----- Selected excerpt

During metazoan development, a small number of signaling pathways are iteratively used to orchestrate diverse processes such as cell fate determination, apoptosis, cell proliferation, and cell migration. The coordinated temporal and spatial regulation of these pathways underlies the final cellular makeup, size, and shape of organs and dysregulation of these pathways can lead to human diseases.
We take advantage of the powerful genetic and molecular techniques (including genome engineering) available in Drosophila, which facilitate both gene discovery and in vivo analysis of gene function, to study developmental, cellular and molecular mechanisms involved in organ formation.
Our studies focus on the BMP, WNT, Notch, EGFR and Hedgehog signaling pathways. We are particularly interested in the comparative analysis of the responses to these signaling pathways in various developmental and experimental contexts wherein their transcriptional outputs are collaborative, mutually exclusive or even antagonistic.

----------
----- Collected data

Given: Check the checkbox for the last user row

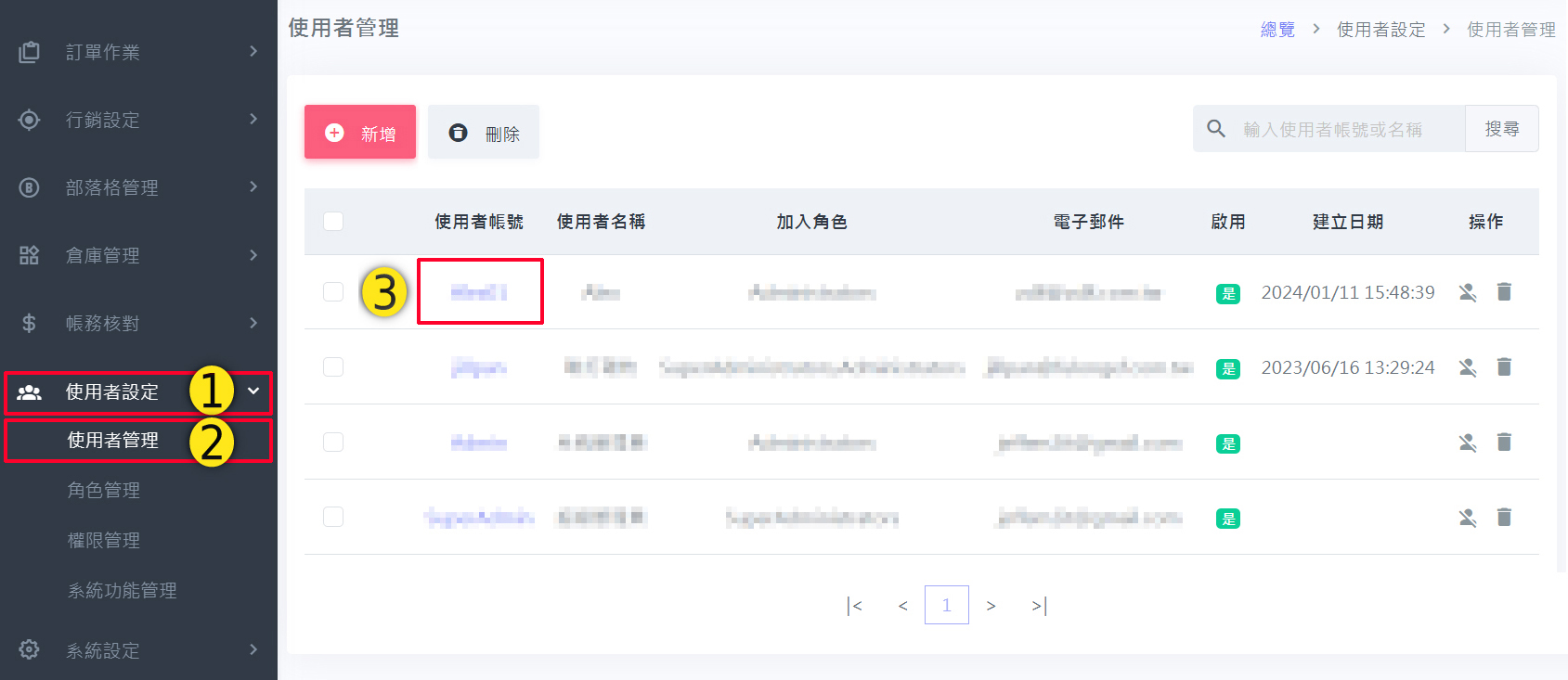Looking at the screenshot, I should tap(333, 517).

----------

- [What this task involves]: Copy out, word for word, the whole text above about signaling pathways in Drosophila organ development.

- [Result]:
During metazoan development, a small number of signaling pathways are iteratively used to orchestrate diverse processes such as cell fate determination, apoptosis, cell proliferation, and cell migration. The coordinated temporal and spatial regulation of these pathways underlies the final cellular makeup, size, and shape of organs and dysregulation of these pathways can lead to human diseases.
We take advantage of the powerful genetic and molecular techniques (including genome engineering) available in Drosophila, which facilitate both gene discovery and in vivo analysis of gene function, to study developmental, cellular and molecular mechanisms involved in organ formation.
Our studies focus on the BMP, WNT, Notch, EGFR and Hedgehog signaling pathways. We are particularly interested in the comparative analysis of the responses to these signaling pathways in various developmental and experimental contexts wherein their transcriptional outputs are collaborative, mutually exclusive or even antagonistic.